__GIVEN INFORMATION__
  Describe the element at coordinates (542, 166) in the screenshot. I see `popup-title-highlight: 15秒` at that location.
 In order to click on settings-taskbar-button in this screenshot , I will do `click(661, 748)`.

==

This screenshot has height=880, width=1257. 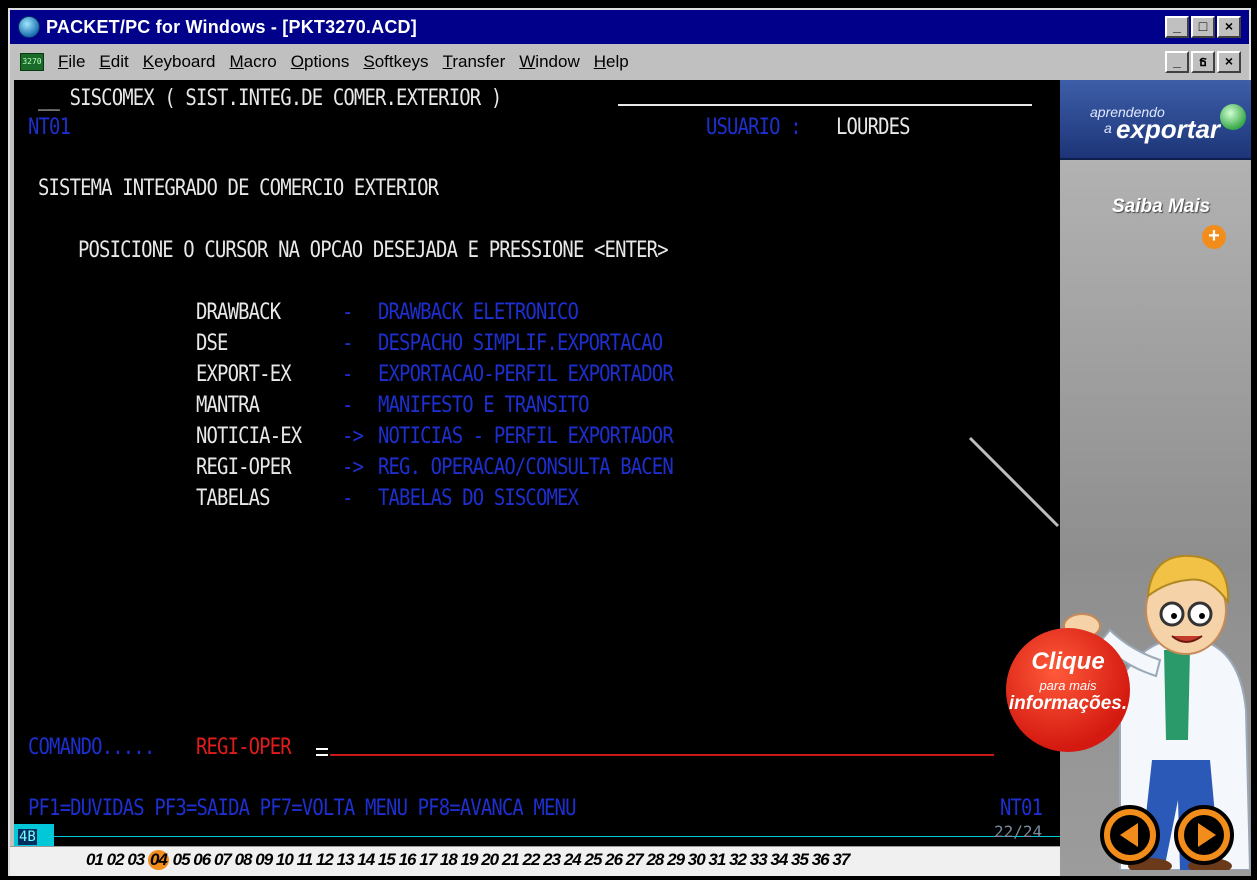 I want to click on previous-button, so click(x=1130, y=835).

* * *

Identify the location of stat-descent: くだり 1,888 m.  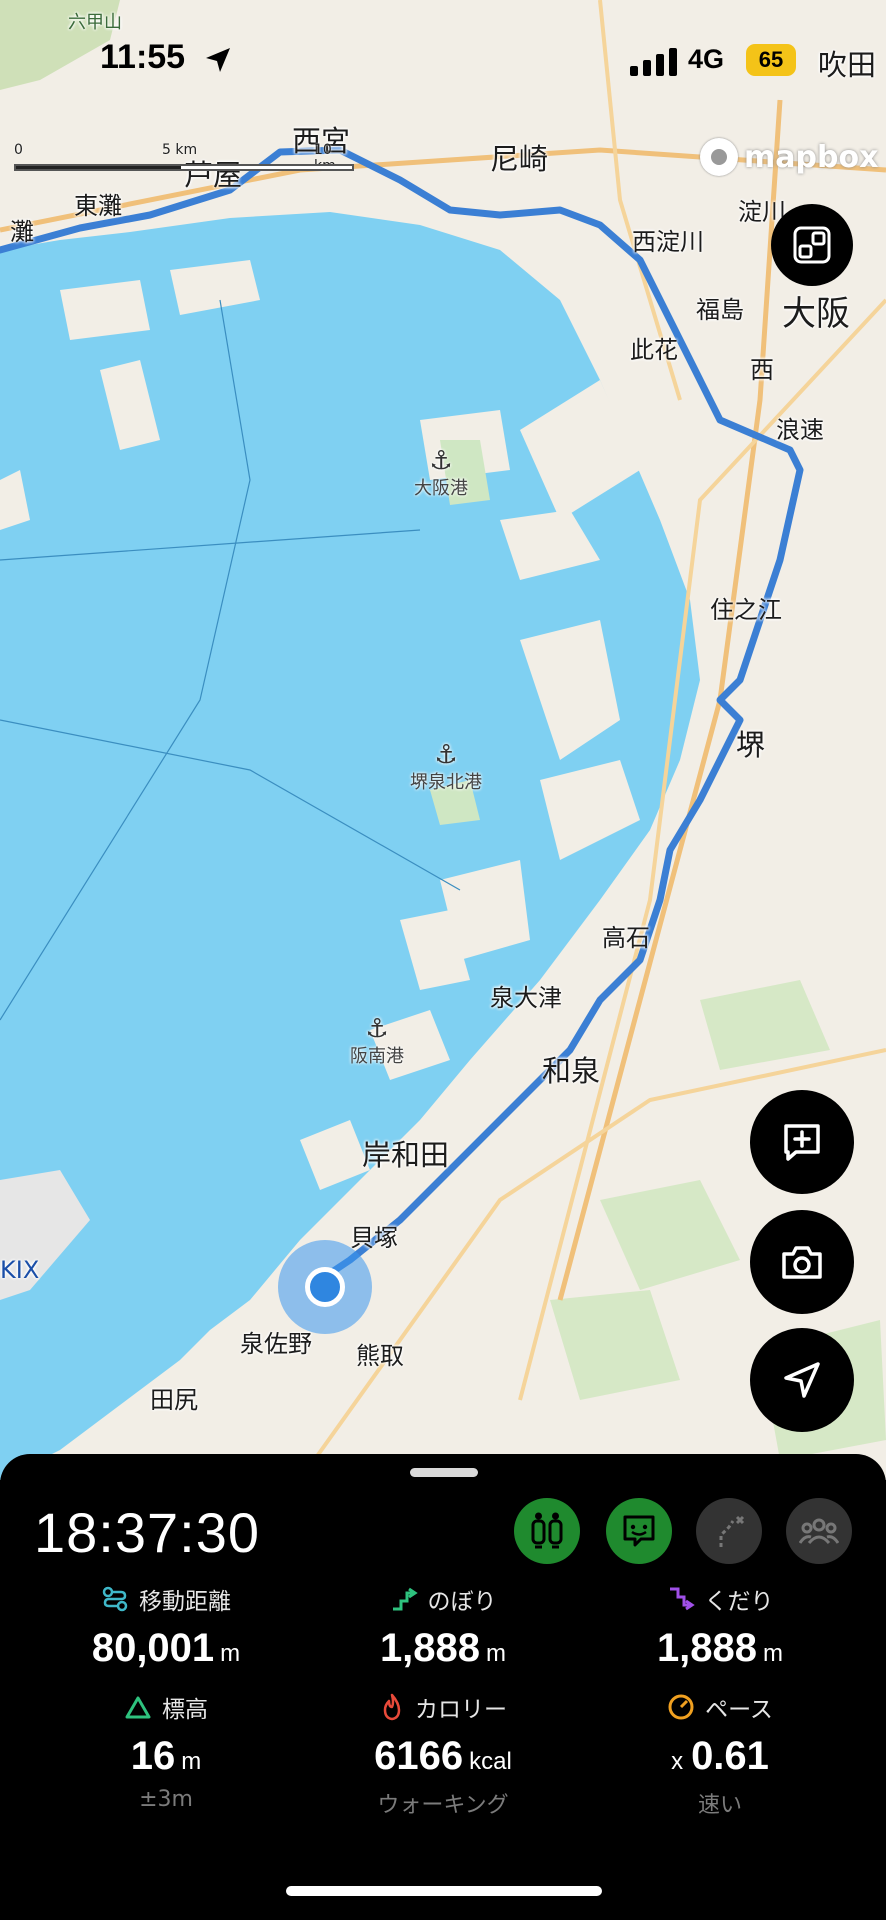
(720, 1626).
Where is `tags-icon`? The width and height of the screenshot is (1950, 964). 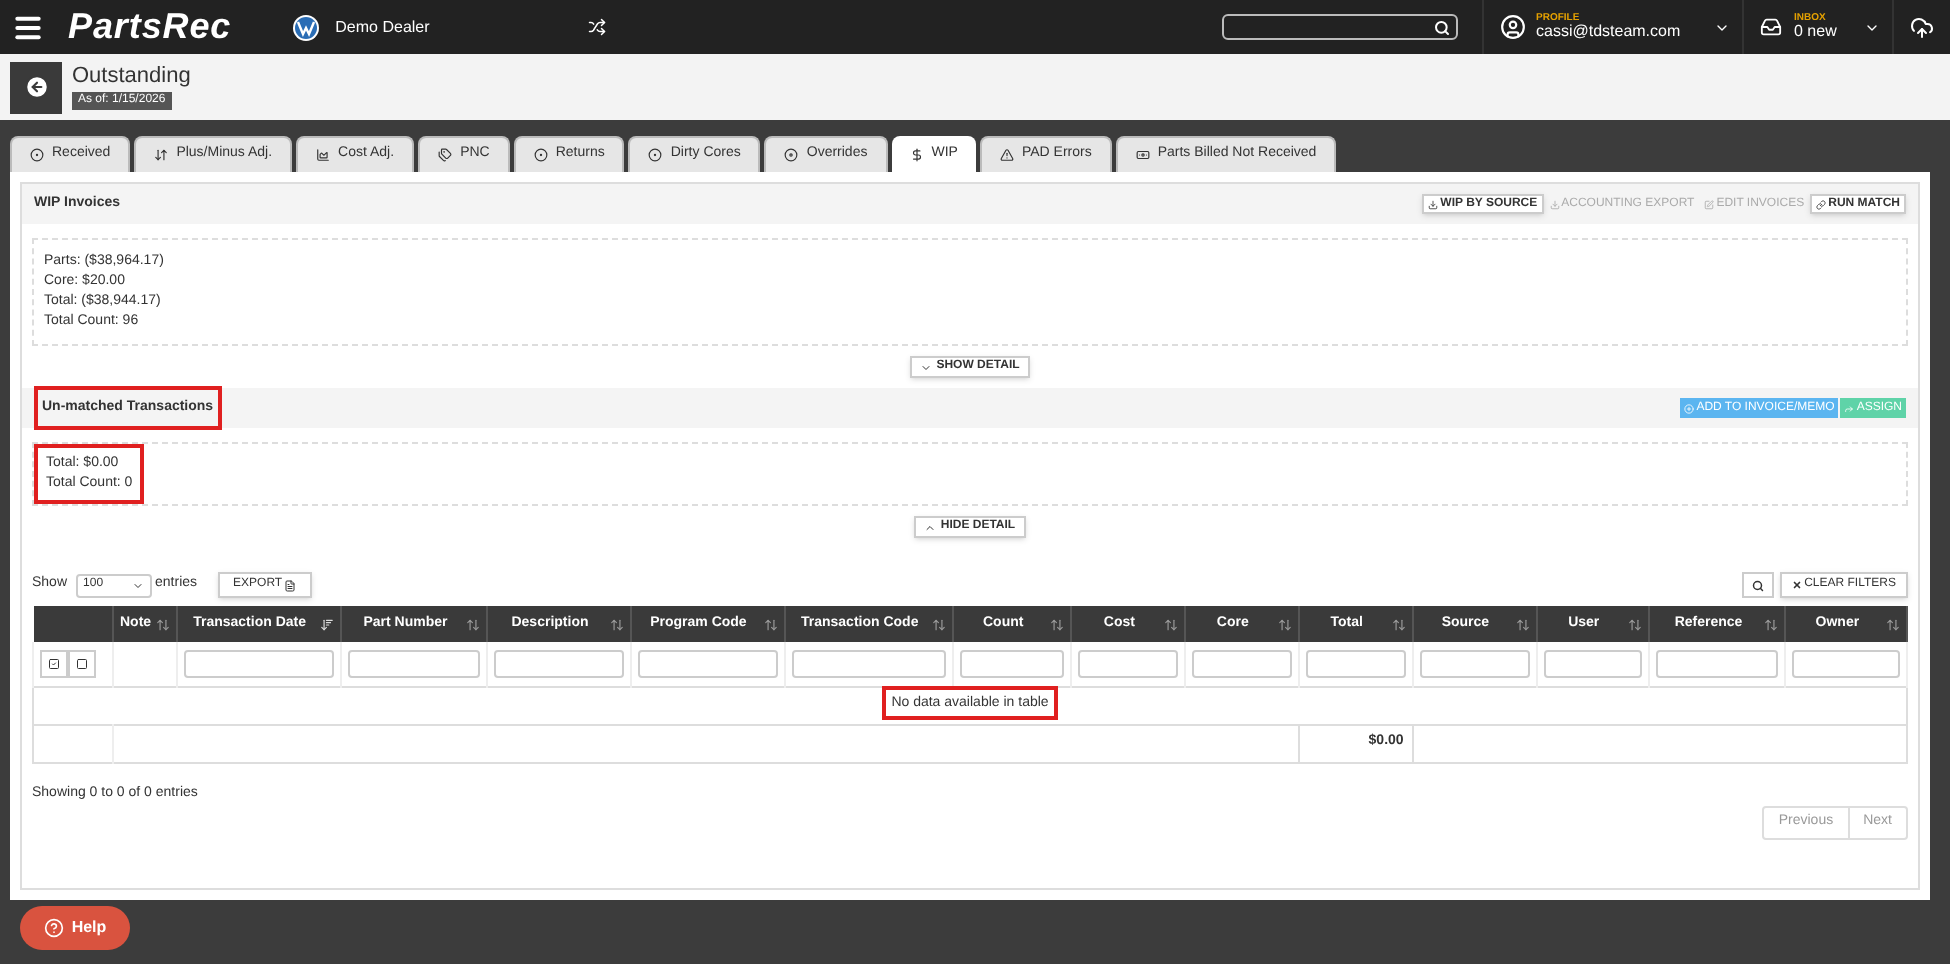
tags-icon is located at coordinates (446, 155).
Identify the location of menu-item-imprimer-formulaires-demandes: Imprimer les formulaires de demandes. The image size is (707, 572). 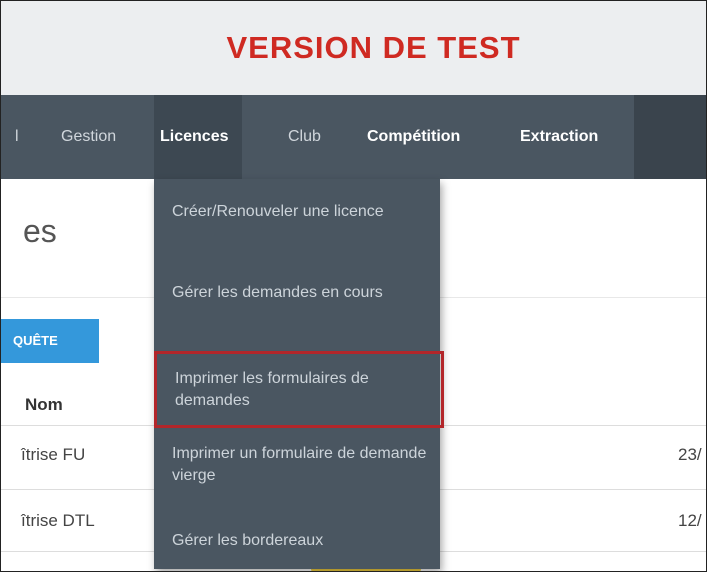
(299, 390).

__JOB ITEM__
Please write out the part of the entries that opens with the line containing "Describe the element" and closes with the line containing "In order to", including both of those lines, without changing a single character.

__ANSWER FOR THIS EXERCISE__
  Describe the element at coordinates (542, 166) in the screenshot. I see `popup-title-highlight: 15秒` at that location.
 In order to click on settings-taskbar-button in this screenshot , I will do `click(661, 748)`.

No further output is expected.